Task prompt
Please repeat every entry that follows, keeping each one exactly the same.

Material shown
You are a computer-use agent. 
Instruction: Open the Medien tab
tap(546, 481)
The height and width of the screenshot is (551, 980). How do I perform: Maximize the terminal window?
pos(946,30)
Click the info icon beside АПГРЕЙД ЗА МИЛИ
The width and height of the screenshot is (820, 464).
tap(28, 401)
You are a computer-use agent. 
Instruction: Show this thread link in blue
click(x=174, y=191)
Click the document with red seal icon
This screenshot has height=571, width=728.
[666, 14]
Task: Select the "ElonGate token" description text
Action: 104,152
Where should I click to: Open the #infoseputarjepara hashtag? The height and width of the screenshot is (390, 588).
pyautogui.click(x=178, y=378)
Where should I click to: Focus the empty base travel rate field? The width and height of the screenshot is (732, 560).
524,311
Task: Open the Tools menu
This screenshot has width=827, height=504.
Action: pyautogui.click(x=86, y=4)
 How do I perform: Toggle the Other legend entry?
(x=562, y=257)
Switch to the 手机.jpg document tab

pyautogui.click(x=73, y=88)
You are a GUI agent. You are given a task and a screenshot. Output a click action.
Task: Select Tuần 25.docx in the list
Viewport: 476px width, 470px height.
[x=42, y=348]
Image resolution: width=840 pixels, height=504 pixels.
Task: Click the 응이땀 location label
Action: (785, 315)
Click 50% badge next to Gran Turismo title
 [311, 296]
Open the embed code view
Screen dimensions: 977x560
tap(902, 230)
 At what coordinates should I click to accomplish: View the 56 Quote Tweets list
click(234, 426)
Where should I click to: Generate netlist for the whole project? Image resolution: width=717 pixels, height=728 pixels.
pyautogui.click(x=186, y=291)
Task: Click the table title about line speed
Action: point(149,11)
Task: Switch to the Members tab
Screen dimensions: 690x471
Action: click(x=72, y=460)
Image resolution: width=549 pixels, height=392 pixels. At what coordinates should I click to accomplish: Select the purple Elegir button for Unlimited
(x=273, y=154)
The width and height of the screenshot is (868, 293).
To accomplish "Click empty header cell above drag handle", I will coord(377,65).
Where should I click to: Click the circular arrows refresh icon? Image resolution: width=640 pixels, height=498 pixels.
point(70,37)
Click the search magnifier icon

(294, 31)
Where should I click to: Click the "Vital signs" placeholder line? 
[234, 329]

Task solution
You are a computer-use agent. 
Instruction: Open the Medien tab
tap(546, 481)
The height and width of the screenshot is (551, 980). How do I perform: Maximize the terminal window?
pos(946,30)
Click the info icon beside АПГРЕЙД ЗА МИЛИ
The width and height of the screenshot is (820, 464).
tap(28, 401)
You are a computer-use agent. 
Instruction: Show this thread link in blue
click(x=174, y=191)
Click the document with red seal icon
This screenshot has height=571, width=728.
[666, 14]
Task: Select the "ElonGate token" description text
Action: 104,152
Where should I click to: Open the #infoseputarjepara hashtag? The height and width of the screenshot is (390, 588).
pyautogui.click(x=178, y=378)
Where should I click to: Focus the empty base travel rate field? The width and height of the screenshot is (732, 560).
524,311
Task: Open the Tools menu
This screenshot has width=827, height=504.
Action: pyautogui.click(x=86, y=4)
 How do I perform: Toggle the Other legend entry?
(x=562, y=257)
Switch to the 手机.jpg document tab

pyautogui.click(x=73, y=88)
You are a GUI agent. You are given a task and a screenshot. Output a click action.
Task: Select Tuần 25.docx in the list
Viewport: 476px width, 470px height.
[x=42, y=348]
Image resolution: width=840 pixels, height=504 pixels.
Task: Click the 응이땀 location label
Action: (785, 315)
Click 50% badge next to Gran Turismo title
 [311, 296]
Open the embed code view
Screen dimensions: 977x560
tap(902, 230)
 At what coordinates should I click to accomplish: View the 56 Quote Tweets list
click(234, 426)
Where should I click to: Generate netlist for the whole project? Image resolution: width=717 pixels, height=728 pixels.
pyautogui.click(x=186, y=291)
Task: Click the table title about line speed
Action: point(149,11)
Task: Switch to the Members tab
Screen dimensions: 690x471
Action: click(x=72, y=460)
Image resolution: width=549 pixels, height=392 pixels. At what coordinates should I click to accomplish: Select the purple Elegir button for Unlimited
(x=273, y=154)
The width and height of the screenshot is (868, 293).
To accomplish "Click empty header cell above drag handle", I will coord(377,65).
Where should I click to: Click the circular arrows refresh icon? Image resolution: width=640 pixels, height=498 pixels.
point(70,37)
Click the search magnifier icon

(294, 31)
Where should I click to: Click the "Vital signs" placeholder line? 
[234, 329]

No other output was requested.